(Data to examine)
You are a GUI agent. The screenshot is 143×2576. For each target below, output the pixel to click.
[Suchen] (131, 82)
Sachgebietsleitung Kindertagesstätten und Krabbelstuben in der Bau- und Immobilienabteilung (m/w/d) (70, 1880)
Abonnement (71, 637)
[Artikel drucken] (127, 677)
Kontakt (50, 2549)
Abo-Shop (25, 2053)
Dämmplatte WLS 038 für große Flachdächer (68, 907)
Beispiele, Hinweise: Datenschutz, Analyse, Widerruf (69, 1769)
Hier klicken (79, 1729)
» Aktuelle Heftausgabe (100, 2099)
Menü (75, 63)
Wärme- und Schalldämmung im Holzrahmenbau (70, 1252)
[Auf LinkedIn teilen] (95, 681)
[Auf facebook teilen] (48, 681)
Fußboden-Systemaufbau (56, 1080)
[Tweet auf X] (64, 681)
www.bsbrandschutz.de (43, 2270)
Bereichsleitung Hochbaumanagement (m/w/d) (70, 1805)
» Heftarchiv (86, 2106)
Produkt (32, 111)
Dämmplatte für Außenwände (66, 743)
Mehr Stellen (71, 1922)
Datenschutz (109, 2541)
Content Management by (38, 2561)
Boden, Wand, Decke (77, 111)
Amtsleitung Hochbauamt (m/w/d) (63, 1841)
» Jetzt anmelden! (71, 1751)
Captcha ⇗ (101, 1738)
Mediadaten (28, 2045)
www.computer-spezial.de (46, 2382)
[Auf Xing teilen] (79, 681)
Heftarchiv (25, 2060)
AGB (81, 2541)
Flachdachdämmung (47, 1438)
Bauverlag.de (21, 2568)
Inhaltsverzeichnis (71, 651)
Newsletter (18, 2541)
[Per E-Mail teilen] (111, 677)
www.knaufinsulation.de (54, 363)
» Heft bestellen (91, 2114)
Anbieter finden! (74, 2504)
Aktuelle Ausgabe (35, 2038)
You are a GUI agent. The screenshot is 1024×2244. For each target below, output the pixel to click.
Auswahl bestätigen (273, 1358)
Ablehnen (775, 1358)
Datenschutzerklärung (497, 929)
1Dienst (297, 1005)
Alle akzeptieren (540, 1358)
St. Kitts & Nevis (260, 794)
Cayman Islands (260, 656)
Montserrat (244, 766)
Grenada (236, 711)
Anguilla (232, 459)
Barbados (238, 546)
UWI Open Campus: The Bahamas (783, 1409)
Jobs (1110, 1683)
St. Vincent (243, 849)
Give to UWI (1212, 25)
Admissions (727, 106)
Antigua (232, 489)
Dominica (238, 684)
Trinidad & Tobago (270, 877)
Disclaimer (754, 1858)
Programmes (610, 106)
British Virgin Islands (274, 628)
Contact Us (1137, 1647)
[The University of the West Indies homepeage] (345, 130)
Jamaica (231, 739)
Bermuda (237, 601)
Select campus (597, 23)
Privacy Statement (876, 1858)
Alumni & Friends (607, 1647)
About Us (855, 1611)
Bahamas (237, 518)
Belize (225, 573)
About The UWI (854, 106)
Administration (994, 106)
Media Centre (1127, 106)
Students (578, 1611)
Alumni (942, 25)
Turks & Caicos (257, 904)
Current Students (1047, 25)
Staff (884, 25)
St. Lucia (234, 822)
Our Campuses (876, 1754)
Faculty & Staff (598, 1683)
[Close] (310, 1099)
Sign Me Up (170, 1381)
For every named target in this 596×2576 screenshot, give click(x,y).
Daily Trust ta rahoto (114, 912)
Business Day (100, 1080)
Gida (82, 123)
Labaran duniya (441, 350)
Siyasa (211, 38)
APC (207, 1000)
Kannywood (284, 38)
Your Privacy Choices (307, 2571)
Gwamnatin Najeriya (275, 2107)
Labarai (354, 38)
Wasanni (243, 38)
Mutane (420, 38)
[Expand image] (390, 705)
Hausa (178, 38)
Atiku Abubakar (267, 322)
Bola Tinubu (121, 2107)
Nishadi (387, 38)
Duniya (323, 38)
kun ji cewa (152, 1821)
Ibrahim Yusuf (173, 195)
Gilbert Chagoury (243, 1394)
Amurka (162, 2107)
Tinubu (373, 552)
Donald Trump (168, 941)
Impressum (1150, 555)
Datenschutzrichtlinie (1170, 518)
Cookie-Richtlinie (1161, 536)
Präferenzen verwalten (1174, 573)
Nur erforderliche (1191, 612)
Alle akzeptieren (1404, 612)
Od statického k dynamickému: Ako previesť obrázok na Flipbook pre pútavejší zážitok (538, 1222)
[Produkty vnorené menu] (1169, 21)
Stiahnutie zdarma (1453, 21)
(End Data to examine)
Which lines of the data contain the word "target"? Copy each one.

You are a GUI agent. The screenshot is 143×2576. For each target below, output the pixel to click.
You are a GUI agent. The screenshot is 1024×2244. For each target below, output the pixel to click.
For every named target in this 596×2576 screenshot, give click(x,y).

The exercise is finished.